Your instructions
Below this line is a set of entries; quote exactly the lines from the line that contains "The width and height of the screenshot is (800, 600)." to the line that contains "Task: Select the Reference Assemblies folder", both lines included.
### Dataset ###
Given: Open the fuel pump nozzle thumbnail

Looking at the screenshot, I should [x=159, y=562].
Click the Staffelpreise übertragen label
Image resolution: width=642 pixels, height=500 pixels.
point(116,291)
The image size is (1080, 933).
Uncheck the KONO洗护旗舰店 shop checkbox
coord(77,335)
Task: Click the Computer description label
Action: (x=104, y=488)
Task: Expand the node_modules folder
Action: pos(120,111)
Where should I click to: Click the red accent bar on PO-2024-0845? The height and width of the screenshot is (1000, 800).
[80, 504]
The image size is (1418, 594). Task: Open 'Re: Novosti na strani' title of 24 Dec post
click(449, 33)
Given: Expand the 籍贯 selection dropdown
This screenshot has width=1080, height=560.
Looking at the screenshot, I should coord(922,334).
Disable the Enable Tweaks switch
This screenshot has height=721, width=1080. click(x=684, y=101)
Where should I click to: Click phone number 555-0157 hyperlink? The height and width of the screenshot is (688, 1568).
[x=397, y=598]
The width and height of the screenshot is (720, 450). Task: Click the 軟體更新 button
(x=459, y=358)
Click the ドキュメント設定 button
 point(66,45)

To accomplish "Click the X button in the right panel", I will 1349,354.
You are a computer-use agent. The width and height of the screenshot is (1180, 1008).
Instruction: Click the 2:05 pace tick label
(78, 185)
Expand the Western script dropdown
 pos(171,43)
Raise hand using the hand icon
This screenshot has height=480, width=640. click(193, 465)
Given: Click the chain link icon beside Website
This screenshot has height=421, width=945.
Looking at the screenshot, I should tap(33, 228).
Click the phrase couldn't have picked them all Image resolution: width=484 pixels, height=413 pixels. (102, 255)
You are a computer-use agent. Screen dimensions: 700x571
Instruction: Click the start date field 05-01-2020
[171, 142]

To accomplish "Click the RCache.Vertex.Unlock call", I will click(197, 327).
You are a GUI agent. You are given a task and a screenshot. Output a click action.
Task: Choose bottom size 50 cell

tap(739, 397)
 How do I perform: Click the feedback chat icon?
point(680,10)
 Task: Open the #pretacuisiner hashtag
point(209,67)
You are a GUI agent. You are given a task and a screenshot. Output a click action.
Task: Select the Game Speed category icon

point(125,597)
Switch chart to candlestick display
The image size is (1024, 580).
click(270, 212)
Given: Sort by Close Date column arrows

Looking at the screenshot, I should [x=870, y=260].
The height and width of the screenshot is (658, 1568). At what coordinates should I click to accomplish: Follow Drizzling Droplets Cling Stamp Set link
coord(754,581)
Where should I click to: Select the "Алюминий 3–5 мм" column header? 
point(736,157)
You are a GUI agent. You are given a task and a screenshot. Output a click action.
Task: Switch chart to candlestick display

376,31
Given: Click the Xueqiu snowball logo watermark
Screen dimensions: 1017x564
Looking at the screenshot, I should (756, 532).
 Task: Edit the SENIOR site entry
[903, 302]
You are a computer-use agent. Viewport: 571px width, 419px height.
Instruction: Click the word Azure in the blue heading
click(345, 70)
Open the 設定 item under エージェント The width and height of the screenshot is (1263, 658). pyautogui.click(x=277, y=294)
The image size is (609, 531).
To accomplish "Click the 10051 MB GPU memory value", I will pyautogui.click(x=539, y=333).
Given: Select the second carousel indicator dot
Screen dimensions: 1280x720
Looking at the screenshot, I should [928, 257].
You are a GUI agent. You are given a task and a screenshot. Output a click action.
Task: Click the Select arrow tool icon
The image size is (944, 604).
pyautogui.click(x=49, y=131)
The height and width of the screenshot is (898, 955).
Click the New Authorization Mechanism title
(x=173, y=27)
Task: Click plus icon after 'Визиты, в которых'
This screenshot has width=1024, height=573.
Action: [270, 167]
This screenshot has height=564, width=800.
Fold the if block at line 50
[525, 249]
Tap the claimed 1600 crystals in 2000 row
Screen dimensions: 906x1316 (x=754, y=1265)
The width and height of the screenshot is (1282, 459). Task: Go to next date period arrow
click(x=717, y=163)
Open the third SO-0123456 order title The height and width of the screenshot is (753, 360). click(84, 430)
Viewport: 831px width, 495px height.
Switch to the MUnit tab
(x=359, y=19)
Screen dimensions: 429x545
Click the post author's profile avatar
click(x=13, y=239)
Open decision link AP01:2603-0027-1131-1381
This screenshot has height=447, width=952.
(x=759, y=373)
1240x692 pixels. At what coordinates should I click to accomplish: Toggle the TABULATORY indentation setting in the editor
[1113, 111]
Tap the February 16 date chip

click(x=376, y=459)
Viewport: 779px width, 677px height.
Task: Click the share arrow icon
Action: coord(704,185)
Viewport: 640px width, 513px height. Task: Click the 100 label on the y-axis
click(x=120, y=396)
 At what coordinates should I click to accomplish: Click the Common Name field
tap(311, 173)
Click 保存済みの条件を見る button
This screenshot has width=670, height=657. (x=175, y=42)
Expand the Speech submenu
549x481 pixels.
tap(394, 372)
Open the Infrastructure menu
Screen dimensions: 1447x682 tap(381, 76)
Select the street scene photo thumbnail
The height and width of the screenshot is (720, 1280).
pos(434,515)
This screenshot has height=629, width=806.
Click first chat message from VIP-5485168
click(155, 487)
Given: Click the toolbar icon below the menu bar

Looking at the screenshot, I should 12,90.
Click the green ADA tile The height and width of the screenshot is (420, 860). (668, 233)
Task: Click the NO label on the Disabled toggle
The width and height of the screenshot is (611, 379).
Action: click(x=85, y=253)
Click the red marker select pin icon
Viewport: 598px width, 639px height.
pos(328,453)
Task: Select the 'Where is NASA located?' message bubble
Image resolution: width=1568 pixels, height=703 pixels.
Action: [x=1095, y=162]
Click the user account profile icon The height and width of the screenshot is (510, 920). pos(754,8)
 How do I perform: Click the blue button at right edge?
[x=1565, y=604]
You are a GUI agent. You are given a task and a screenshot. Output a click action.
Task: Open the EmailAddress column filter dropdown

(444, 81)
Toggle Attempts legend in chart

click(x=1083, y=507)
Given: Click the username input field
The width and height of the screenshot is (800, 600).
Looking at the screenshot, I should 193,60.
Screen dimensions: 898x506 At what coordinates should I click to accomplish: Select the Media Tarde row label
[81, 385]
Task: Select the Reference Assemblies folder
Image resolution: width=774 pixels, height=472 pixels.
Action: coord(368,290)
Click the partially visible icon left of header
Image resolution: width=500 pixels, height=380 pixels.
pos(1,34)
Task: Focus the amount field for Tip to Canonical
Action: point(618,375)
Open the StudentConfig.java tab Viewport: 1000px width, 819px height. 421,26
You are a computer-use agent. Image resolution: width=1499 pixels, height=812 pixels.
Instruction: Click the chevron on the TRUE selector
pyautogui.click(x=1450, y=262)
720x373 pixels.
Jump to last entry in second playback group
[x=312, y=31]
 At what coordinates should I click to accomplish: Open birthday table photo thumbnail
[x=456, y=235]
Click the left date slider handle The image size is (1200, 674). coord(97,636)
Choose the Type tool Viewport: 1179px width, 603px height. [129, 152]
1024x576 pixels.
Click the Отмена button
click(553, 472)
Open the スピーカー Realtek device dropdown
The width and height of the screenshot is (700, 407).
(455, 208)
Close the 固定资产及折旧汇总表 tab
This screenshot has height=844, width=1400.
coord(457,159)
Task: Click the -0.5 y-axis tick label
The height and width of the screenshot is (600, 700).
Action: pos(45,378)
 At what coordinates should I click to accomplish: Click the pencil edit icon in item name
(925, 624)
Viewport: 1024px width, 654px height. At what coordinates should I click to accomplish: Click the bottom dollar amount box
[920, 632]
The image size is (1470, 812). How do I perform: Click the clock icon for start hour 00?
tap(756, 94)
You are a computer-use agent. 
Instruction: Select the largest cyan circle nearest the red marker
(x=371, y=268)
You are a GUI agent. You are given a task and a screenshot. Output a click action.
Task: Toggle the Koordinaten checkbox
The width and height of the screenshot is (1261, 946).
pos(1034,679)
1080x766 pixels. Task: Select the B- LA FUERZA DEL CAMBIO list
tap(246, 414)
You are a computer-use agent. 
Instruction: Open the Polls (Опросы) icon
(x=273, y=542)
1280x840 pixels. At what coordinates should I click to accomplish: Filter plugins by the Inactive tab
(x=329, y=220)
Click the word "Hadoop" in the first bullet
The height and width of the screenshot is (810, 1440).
###
Finished task
The width and height of the screenshot is (800, 600).
Looking at the screenshot, I should 193,60.
Screen dimensions: 898x506 At what coordinates should I click to accomplish: Select the Media Tarde row label
[81, 385]
Task: Select the Reference Assemblies folder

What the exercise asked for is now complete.